IMPORTANT NOTE FOR WINDOWS USERS: 'paperwork_x.y.z_win64.zip' contains ONLY Paperwork itself, NOT Tesseract. Tesseract and its data files are required to use Paperwork. The list of tesseract's data files depends on which languages you intend to use. So please do not use this .zip. Use the installer (.exe) instead.
I'm pleased to announce the release of Paperwork 1.1. This new release is mostly focused on optimisations.
Main changes are:
- Paperwork-gui 1.1:
- Windows: Activation mechanism has been disabled for now
- Workarounds for Gtk-3.20.x / GLib 2.50 (Ubuntu):
- Work around weird behavior of GLib.idle_add (multiple calls)
- Work around lack of refresh of document list
- Import: Display how many image files, PDFs, documents and pages have been imported.
- Automatic Color Equalization: Reduce the 'circle side-effect' by increasing the number of samples used.
- paperwork-shell scan: Quit after scanning
- Settings window: "Source" becomes "Default source" (cosmetic)
- Export: Don't lock the UI + Display the progression of the export
- Improve keyword highlighting: Highlight words identical to search keywords (as before) and also words close enough (example: 'flesh' when 'flesch' is being search)
- Optim: Document list: Only display display the first 100 elements of the list, and extend it only when required. Reduces GTK latency and CPU usage (GtkListBox doesn't scale very well above 100 elements).
- Optim: Improve PDF rendering speed: Let the libpoppler take care of the rendering size (see backend:page.get_image())

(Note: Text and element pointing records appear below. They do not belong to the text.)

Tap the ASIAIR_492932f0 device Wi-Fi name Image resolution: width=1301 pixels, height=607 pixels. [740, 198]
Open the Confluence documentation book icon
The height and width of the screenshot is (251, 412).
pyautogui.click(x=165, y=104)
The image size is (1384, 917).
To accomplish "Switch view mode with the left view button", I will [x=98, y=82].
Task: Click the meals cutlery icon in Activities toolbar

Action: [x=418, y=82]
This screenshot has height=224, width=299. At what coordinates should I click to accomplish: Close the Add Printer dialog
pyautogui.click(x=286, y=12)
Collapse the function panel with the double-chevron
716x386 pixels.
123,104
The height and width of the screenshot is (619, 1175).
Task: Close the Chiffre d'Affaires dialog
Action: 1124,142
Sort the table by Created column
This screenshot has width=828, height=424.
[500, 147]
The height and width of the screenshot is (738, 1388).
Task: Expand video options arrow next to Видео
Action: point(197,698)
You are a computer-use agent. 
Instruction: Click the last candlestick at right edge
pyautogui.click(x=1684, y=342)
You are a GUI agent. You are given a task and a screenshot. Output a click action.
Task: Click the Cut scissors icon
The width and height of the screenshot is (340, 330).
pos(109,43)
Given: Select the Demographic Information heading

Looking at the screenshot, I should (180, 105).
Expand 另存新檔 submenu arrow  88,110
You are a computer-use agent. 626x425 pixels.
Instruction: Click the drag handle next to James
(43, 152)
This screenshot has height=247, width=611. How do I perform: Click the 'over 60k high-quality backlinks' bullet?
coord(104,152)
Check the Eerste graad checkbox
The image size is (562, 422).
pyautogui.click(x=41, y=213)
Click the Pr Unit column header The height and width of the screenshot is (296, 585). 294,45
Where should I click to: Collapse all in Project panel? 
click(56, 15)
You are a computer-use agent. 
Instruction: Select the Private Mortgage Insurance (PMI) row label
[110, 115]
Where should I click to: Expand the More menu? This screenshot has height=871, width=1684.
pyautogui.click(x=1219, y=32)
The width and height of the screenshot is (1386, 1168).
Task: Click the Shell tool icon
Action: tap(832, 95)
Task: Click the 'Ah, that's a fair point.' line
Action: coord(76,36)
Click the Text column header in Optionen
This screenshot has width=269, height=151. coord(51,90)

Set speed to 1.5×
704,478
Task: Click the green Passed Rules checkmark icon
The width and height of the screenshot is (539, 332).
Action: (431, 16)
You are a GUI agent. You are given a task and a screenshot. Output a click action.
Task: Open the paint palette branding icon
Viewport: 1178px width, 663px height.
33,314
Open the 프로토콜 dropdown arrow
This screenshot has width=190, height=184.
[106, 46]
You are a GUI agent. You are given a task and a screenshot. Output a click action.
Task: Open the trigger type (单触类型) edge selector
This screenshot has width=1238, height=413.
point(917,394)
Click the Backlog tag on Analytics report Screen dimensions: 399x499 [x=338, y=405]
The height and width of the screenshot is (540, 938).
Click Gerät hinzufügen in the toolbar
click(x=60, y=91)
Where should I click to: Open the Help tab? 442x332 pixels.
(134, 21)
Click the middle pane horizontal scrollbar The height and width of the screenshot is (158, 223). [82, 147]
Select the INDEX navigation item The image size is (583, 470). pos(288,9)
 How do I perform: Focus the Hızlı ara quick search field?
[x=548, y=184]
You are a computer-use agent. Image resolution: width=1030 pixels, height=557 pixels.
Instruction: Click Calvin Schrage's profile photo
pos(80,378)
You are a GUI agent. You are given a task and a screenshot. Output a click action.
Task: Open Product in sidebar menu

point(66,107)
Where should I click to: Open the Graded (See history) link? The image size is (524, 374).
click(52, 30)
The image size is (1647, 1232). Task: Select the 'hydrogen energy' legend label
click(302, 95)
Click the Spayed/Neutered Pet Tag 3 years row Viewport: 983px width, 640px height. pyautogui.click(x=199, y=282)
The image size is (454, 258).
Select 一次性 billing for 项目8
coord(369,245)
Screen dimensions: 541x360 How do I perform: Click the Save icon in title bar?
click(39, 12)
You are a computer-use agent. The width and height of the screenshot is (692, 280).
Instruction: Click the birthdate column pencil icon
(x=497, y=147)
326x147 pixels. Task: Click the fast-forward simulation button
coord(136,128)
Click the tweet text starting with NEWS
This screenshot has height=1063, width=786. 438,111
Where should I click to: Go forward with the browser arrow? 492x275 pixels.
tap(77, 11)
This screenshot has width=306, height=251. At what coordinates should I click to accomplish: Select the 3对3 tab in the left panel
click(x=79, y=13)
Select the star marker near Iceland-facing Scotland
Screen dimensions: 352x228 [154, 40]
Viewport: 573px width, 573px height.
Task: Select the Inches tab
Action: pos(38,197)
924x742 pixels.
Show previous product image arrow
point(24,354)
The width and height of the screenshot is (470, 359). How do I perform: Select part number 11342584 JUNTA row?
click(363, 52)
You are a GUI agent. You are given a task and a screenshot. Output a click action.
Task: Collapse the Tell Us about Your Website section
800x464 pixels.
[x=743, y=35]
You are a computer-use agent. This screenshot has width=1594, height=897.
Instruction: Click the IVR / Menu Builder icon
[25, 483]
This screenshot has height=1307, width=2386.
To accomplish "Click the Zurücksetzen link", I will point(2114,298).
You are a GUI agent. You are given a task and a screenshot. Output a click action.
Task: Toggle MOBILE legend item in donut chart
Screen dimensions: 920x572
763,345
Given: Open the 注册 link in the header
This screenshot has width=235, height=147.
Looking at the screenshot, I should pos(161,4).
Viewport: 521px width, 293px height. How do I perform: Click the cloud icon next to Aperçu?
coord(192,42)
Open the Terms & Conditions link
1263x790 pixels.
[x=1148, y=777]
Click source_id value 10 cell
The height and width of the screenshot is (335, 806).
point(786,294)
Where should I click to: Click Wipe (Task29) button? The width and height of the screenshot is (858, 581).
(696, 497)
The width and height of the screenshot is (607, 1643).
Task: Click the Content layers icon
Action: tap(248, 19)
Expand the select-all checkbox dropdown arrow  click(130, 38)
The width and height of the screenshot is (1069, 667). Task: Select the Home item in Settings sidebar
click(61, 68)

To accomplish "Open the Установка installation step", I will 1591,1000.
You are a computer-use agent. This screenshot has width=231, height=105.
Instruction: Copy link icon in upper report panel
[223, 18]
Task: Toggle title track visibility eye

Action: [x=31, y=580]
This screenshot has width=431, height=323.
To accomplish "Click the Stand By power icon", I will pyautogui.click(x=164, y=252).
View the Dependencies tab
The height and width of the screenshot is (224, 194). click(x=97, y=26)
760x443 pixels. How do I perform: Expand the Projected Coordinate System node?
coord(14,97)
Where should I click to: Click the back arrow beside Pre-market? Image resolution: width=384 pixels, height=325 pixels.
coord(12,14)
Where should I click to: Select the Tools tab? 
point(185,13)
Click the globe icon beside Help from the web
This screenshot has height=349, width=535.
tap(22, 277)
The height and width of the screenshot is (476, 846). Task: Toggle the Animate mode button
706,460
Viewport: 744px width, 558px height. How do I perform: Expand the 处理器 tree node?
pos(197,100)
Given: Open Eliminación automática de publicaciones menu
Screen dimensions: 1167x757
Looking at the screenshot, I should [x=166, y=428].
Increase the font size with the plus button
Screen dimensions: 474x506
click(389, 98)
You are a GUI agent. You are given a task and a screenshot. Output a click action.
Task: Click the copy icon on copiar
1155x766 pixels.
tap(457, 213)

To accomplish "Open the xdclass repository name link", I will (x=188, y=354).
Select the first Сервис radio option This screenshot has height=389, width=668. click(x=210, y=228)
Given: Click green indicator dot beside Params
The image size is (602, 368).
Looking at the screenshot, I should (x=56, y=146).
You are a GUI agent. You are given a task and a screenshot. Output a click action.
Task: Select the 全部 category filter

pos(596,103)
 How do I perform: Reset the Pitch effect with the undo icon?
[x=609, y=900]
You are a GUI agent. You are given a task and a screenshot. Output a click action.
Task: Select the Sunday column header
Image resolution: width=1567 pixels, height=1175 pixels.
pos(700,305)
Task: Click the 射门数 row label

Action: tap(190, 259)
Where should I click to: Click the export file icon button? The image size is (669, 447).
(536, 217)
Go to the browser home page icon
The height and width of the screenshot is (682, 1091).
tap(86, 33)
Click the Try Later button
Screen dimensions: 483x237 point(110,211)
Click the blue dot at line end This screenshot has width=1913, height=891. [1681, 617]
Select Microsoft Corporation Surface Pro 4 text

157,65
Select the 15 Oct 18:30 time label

- Optim: Reduce the number of useless calls to Canvas.redraw()
- Paperwork-backend 1.1:
- paperwork-shell: Add commands 'search', 'dump', 'switch_workdir', 'rescan', 'show', 'import', 'delete_doc', 'guess_labels', 'add_label', 'remove_label', 'rename'
- Add methods doc.has_ocr() and page.has_ocr() indicating if OCR has already been run on a given doc/page or not yet. Used in GUI for the option "Redo OCR on all documents" as it must act only on documents where OCR has already been done in the past (ie not PDF with text included)
- Optim: Provides a method page.get_image() returning an already resized Pillow image (PDF rendering optimisation)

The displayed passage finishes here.